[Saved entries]
※ ※ ※

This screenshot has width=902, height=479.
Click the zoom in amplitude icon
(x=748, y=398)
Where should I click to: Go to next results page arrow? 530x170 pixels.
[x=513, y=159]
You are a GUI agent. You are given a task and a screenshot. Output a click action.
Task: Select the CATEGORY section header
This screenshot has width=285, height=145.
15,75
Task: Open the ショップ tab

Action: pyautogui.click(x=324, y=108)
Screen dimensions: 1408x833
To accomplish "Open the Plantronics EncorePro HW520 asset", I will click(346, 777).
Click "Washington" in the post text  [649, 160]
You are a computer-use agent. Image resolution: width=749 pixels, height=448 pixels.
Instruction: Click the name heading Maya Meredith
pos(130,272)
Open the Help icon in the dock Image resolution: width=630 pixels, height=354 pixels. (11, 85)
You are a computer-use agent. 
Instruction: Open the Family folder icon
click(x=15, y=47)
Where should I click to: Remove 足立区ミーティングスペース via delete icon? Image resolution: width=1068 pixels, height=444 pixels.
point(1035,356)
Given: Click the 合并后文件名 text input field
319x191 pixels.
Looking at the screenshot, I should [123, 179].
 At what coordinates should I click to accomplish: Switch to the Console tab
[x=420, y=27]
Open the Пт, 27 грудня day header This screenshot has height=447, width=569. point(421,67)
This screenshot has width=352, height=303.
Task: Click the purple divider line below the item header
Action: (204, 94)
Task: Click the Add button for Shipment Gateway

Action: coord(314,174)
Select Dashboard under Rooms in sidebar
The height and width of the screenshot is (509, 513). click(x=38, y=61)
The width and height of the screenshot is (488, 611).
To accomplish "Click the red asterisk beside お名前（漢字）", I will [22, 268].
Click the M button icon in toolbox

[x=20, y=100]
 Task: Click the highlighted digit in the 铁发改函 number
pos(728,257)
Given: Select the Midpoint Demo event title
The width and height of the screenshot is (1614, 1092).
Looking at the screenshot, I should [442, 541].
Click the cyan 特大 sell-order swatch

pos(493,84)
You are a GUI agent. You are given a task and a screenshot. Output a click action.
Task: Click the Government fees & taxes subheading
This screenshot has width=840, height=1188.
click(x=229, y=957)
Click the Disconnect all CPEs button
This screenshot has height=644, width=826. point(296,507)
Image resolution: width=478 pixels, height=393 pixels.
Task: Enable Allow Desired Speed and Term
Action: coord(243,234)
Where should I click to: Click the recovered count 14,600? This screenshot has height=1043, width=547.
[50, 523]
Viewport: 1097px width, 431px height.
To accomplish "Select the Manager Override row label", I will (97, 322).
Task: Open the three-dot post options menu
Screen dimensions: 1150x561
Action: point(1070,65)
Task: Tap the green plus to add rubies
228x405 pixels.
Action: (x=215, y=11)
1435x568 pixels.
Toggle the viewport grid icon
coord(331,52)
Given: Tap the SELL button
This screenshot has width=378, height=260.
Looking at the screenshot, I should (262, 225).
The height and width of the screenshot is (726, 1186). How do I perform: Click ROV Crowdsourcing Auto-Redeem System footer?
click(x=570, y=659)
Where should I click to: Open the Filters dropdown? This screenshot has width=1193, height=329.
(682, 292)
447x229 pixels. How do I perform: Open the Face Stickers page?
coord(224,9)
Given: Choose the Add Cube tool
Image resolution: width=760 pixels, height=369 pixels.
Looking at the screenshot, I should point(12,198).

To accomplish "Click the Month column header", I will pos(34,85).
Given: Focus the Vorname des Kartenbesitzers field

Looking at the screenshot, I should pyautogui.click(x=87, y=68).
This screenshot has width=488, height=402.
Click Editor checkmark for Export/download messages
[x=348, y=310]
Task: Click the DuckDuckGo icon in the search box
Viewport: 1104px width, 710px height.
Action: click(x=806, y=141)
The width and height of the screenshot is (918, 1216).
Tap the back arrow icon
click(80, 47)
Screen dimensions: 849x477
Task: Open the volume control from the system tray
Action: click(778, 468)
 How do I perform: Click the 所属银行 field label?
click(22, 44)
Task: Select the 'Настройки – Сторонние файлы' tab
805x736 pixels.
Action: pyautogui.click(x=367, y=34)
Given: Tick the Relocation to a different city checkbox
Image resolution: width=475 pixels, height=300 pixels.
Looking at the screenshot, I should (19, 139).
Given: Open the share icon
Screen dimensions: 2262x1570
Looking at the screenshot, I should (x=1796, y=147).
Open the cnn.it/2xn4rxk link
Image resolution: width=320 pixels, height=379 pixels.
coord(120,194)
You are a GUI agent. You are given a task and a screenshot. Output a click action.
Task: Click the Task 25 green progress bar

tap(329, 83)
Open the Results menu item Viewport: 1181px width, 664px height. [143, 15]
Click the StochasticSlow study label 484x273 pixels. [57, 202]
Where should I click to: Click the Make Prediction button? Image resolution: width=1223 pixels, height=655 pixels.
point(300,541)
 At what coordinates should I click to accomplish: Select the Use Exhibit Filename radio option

※ ※ ※

Reproduce the rows above verbatim, from the first one through the line containing "The height and width of the screenshot is (509, 513).", both ends included.

This screenshot has width=902, height=479.
Click the zoom in amplitude icon
(x=748, y=398)
Where should I click to: Go to next results page arrow? 530x170 pixels.
[x=513, y=159]
You are a GUI agent. You are given a task and a screenshot. Output a click action.
Task: Select the CATEGORY section header
This screenshot has width=285, height=145.
15,75
Task: Open the ショップ tab

Action: pyautogui.click(x=324, y=108)
Screen dimensions: 1408x833
To accomplish "Open the Plantronics EncorePro HW520 asset", I will click(346, 777).
Click "Washington" in the post text  [649, 160]
You are a computer-use agent. Image resolution: width=749 pixels, height=448 pixels.
Instruction: Click the name heading Maya Meredith
pos(130,272)
Open the Help icon in the dock Image resolution: width=630 pixels, height=354 pixels. (11, 85)
You are a computer-use agent. 
Instruction: Open the Family folder icon
click(x=15, y=47)
Where should I click to: Remove 足立区ミーティングスペース via delete icon? Image resolution: width=1068 pixels, height=444 pixels.
point(1035,356)
Given: Click the 合并后文件名 text input field
319x191 pixels.
Looking at the screenshot, I should [123, 179].
 At what coordinates should I click to accomplish: Switch to the Console tab
[x=420, y=27]
Open the Пт, 27 грудня day header This screenshot has height=447, width=569. point(421,67)
This screenshot has width=352, height=303.
Task: Click the purple divider line below the item header
Action: (204, 94)
Task: Click the Add button for Shipment Gateway

Action: coord(314,174)
Select Dashboard under Rooms in sidebar
The height and width of the screenshot is (509, 513). click(x=38, y=61)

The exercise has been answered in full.